Posted in: General News
February 01, 2006
Engine development and manufacturing relies heavily on the use of superalloy materials in temperature critical components such as turbine blades and associated vanes. Turbine Technologies is unique in that it has the ability to cast these materials in-house utilizing its own vacuum investment casting foundry. The Company has traditionally designed and manufactured specialty molds to produce the wax investments required of the casting process. Mold making is time consuming and expensive, particularly when frequent design changes are necessary.

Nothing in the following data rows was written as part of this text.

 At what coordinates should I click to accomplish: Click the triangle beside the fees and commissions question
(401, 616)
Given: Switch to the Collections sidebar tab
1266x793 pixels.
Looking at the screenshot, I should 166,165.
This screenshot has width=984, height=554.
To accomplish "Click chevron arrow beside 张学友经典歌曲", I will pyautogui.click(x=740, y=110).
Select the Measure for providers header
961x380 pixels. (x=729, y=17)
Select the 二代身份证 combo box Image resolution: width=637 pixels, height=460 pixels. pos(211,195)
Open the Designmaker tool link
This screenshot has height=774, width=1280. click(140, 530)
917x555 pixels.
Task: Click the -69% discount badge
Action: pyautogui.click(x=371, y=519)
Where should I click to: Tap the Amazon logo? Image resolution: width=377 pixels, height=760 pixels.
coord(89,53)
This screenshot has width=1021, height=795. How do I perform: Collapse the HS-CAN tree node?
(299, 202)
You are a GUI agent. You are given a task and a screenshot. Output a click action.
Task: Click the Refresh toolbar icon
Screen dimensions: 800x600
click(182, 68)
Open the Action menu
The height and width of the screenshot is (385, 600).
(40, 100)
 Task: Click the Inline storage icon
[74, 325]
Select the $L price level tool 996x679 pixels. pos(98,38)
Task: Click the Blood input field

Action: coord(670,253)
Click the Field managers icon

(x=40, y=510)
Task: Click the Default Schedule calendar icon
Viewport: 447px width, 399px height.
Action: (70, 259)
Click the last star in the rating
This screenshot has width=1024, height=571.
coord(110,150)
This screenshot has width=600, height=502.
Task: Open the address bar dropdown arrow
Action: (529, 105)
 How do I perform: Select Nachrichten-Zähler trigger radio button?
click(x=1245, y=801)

The Company has just completed a major investment in a relatively new technology that should prove to accelerate the casting process for current and future development work. The process employs a special polymer resin that serves as the investment and can be consummed by high-heat much like wax. To form the resin into the shape of the desired part, a rapid prototyping sterolithography apparatus, otherwise known as an SLA machine, is used to generate a full-scale, 3-dimensional model of the desired part. Engineering CAD models can be downloaded directly into the SLA machine to create this part. The actual build process requires only a few short hours and then the part is ready for shell building just as would be done with a wax investment.
The time savings afforded by not having to create wax investments in considerable. Several different design geometries can be produced simultaneously with the SLA machine allowing multiple part iterrations to be created in a single casting run. This greatly accelerates the engine component development process and allows various concepts to be tested in a short period of time.